Todo barco ballenero lleva un buen número de cartas para diversos barcos, cuya entrega a las personas a quienes puedan estar dirigidas depende de la simple probabilidad de encontrarlos en los cuatro océanos. Así, la mayor parte de las cartas nunca llegan a su objetivo; y muchas se reciben sólo después de dos o tres años o más.

Pronto volvió Starbuck con una carta en la mano. Estaba lamentablemente arrugada, húmeda y cubierta de un opaco moho verde con manchas; como consecuencia de semejante carta, la misma Muerte bien podría haber sido el cartero.

—¿No sabe leerla? —gritó Ahab—. Démela, hombre. Sí, sí, no es más que un garrapateo borroso... ¿Esto qué es?

Mientras él la descifraba, Starbuck tomó un largo palo de azada ballenera, y con su navaja partió ligeramente el extremo para insertar allí la carta, y, de ese modo, entregarla a la lancha, sin que se acercara más al barco.
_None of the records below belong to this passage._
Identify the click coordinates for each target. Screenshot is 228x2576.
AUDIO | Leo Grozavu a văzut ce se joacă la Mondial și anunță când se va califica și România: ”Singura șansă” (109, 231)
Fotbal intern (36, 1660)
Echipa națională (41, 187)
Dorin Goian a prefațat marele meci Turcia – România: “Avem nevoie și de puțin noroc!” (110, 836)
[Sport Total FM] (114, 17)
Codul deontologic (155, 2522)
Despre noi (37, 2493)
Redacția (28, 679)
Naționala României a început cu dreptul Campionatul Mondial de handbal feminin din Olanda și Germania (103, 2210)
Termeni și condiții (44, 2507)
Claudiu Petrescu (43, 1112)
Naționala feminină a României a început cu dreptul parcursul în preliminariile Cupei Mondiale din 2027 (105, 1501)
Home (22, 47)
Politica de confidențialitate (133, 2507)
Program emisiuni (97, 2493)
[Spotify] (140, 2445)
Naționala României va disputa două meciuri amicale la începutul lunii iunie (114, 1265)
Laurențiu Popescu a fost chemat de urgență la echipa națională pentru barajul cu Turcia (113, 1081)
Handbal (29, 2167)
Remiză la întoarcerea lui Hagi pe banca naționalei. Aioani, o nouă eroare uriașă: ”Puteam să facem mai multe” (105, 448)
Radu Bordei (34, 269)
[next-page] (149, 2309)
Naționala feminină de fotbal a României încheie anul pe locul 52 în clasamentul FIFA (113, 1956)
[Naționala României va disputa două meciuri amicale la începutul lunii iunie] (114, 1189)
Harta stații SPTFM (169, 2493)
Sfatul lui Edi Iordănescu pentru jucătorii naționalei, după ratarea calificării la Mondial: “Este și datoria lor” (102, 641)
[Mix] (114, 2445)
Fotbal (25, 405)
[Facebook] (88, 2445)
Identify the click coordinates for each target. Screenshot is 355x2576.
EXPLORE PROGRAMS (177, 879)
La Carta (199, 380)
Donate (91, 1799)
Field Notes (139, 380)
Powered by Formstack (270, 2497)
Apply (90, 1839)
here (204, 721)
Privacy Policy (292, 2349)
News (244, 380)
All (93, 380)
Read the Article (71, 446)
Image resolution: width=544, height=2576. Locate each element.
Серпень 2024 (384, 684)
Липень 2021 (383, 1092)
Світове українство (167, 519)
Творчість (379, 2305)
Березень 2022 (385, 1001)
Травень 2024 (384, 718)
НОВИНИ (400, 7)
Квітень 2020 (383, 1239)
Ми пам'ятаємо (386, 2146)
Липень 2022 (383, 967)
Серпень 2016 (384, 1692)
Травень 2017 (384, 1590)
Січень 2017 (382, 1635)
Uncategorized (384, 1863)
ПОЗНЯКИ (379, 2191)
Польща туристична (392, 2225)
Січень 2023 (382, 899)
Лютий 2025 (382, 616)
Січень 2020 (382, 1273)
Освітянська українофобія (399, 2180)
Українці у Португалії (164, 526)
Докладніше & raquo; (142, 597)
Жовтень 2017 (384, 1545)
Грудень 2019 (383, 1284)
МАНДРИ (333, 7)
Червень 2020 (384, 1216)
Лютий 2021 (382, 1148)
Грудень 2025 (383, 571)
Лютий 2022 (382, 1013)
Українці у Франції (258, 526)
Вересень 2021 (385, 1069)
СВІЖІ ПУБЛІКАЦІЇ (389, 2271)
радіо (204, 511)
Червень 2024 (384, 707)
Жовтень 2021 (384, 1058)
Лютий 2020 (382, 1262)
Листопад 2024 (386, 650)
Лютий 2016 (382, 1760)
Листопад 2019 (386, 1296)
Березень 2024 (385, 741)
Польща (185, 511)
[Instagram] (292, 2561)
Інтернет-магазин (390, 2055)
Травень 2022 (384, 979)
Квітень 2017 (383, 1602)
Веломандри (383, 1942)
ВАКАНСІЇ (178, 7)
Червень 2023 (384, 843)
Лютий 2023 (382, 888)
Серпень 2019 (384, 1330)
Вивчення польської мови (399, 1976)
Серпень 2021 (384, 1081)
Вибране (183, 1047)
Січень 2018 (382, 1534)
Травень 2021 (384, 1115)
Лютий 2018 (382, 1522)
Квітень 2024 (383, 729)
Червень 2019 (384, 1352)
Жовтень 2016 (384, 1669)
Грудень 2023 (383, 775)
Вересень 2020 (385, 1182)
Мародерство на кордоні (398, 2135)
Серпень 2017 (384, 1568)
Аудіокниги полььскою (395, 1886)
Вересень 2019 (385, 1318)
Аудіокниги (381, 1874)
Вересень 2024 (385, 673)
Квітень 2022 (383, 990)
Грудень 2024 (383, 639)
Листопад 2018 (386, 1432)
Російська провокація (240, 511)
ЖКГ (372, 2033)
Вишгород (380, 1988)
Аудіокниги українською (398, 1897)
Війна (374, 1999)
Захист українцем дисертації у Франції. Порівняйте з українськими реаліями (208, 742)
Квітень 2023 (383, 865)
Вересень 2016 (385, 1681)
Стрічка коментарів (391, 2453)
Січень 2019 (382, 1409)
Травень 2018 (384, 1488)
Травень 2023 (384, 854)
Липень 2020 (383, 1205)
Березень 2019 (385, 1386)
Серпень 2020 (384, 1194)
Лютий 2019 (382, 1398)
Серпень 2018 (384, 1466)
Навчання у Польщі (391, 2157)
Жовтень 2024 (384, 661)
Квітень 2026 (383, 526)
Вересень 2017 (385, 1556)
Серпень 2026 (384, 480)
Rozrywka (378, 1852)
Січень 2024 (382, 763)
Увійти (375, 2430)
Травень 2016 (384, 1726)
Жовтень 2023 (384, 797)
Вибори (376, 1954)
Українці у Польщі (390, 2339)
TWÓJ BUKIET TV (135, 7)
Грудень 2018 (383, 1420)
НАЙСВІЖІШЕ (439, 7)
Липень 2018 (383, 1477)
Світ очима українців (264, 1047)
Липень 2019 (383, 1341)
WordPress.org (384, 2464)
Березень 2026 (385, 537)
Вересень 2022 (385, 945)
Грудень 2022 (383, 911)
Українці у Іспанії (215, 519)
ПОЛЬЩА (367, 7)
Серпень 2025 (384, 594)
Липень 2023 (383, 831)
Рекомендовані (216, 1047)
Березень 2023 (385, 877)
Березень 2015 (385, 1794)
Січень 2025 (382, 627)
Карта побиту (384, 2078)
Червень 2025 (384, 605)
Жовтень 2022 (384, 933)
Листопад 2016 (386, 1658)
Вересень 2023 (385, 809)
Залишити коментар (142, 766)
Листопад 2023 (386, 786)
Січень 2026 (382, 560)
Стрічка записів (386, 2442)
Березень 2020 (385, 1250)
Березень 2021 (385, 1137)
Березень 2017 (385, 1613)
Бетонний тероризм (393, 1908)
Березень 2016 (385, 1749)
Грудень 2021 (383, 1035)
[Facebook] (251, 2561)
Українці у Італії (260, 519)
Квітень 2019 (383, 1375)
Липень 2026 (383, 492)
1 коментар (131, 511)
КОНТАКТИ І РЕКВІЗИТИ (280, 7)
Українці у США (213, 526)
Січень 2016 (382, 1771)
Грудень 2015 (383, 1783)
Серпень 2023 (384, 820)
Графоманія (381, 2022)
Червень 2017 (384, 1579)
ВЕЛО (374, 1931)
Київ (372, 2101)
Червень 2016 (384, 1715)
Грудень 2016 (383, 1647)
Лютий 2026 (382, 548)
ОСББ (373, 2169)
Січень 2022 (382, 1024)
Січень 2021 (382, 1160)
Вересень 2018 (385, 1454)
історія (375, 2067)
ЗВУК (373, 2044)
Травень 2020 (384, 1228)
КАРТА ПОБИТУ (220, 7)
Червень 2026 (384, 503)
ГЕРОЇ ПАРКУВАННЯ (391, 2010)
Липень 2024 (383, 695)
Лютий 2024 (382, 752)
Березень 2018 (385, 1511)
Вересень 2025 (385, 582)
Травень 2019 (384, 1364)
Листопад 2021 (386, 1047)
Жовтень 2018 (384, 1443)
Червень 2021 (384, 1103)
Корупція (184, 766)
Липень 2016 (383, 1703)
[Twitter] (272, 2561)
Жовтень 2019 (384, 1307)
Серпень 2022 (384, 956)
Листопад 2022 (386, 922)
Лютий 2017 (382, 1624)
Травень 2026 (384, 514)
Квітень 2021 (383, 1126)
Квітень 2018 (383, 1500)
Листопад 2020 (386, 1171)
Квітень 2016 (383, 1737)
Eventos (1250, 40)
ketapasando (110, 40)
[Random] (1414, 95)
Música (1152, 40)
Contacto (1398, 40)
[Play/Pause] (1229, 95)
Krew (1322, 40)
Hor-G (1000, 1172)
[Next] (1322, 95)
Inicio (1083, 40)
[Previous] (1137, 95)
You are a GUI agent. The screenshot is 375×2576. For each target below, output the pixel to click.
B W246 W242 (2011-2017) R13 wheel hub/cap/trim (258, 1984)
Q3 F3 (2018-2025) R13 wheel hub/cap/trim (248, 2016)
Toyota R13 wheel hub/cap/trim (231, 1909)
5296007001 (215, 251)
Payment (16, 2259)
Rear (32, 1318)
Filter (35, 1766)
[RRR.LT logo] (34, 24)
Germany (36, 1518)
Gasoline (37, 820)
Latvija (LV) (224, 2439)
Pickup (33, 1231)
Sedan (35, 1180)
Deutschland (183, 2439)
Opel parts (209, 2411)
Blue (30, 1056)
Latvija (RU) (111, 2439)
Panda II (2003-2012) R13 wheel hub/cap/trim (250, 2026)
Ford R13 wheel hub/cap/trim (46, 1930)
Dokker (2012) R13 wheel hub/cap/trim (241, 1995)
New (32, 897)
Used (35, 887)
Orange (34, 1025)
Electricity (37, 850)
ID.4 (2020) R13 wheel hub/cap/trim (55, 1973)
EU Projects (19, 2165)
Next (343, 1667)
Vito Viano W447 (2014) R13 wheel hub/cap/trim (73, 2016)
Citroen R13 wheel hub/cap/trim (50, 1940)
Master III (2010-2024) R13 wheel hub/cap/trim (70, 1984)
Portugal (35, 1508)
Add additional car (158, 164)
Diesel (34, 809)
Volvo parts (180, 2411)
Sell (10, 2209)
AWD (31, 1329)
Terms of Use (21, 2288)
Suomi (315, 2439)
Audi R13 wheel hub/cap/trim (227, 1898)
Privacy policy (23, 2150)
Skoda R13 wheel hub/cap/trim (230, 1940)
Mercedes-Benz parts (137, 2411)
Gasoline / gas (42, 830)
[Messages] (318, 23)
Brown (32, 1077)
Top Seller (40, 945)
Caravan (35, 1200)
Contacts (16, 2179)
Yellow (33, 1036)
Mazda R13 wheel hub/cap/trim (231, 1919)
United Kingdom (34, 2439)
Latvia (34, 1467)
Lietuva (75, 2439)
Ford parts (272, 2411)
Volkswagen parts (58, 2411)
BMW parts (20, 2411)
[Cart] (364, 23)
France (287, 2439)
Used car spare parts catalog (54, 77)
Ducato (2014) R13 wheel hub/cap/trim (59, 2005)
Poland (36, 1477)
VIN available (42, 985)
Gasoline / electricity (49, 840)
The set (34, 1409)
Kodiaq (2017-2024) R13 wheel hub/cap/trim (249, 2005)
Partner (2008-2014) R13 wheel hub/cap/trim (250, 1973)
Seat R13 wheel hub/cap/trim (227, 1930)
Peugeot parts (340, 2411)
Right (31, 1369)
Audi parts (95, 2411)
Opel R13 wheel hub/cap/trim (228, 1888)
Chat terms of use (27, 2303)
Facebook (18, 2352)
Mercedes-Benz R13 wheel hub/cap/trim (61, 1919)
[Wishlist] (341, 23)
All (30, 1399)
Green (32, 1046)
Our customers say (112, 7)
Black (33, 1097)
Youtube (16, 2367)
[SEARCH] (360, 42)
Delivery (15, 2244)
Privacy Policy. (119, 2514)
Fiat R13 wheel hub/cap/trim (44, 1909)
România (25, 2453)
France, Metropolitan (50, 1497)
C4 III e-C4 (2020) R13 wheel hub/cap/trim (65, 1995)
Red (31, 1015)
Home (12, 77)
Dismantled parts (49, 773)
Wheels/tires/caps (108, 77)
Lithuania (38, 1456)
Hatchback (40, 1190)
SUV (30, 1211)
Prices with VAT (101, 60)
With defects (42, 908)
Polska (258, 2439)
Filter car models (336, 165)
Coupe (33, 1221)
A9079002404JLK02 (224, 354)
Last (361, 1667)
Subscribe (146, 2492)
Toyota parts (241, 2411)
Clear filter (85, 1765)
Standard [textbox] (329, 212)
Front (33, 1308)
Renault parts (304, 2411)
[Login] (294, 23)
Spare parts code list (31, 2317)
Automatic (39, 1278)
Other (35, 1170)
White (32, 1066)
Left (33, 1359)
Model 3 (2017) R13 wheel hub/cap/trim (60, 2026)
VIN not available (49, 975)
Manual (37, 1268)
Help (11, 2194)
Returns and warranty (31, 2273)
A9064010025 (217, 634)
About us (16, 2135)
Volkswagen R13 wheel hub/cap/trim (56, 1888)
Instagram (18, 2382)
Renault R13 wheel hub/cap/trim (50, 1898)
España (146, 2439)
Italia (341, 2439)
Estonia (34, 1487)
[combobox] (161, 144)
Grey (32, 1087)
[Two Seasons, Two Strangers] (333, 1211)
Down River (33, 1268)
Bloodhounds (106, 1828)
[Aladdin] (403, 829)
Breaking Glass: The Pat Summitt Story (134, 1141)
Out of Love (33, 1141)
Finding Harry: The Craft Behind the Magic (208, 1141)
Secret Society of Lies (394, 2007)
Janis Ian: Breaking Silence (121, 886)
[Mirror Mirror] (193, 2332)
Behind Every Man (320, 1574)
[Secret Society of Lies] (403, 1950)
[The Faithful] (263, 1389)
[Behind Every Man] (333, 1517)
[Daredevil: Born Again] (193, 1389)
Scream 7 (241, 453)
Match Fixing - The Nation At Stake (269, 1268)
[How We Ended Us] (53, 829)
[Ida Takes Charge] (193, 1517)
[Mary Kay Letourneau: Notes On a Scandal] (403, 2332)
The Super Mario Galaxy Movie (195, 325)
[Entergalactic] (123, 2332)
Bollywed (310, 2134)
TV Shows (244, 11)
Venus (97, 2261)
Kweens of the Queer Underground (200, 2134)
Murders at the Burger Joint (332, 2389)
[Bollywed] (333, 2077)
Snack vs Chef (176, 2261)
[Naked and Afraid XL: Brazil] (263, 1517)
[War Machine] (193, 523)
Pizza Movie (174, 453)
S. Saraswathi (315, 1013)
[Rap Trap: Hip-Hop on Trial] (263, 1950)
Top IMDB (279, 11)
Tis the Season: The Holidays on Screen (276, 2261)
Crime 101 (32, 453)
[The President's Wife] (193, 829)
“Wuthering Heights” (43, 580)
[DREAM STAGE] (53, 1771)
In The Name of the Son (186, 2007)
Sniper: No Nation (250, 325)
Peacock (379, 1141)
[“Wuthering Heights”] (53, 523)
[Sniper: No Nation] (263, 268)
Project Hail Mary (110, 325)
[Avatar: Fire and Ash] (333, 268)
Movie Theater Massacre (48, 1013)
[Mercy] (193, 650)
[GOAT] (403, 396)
Mientras tanto Ahab, sosteniendo la carta, murmuraba:

—«Al señor Har...», sí, «señor Harry»... (una letra puntiaguda de mujer; su mujer, apuesto). Sí... «Al señor Harry Macey, a bordo del Jeroboam»; ¡cómo, es Macey, y ha muerto!

—¡Pobre muchacho, pobre muchacho! Y de su mujer —suspiró Mayhew—, pero démela.

—No, quédatela tú mismo —gritó Gabriel a Ahab—: tú irás pronto por ese camino.

—¡Que los demonios te estrangulen! —aulló Ahab—. Capitán Mayhew, prepárese ya a recibirla.

Y tomando la misiva fatal de manos de Starbuck, la metió en la hendidura del palo y se la alcanzó hasta la lancha. Pero al hacerlo así, los remeros dejaron de remar, con la expectación; la lancha derivó un poco hacia la popa del barco, de modo que, como por magia, la carta quedó de repente a la altura de la ávida mano de Gabriel. Éste la agarró en un momento, empuñó el cuchillo de la lancha, y, atravesando con él la carta, lo lanzó, así cargado, al barco. Cayó a los pies de Ahab. Entonces Gabriel aulló a sus compañeros que tiraran adelante con los remos, y de ese modo la revoltosa lancha se alejó disparada del Pequod.

Cuando, tras este intermedio, los marineros continuaron su trabajo con la envoltura de la ballena, se insinuaron muchas cosas extrañas en referencia a este sorprendente asunto.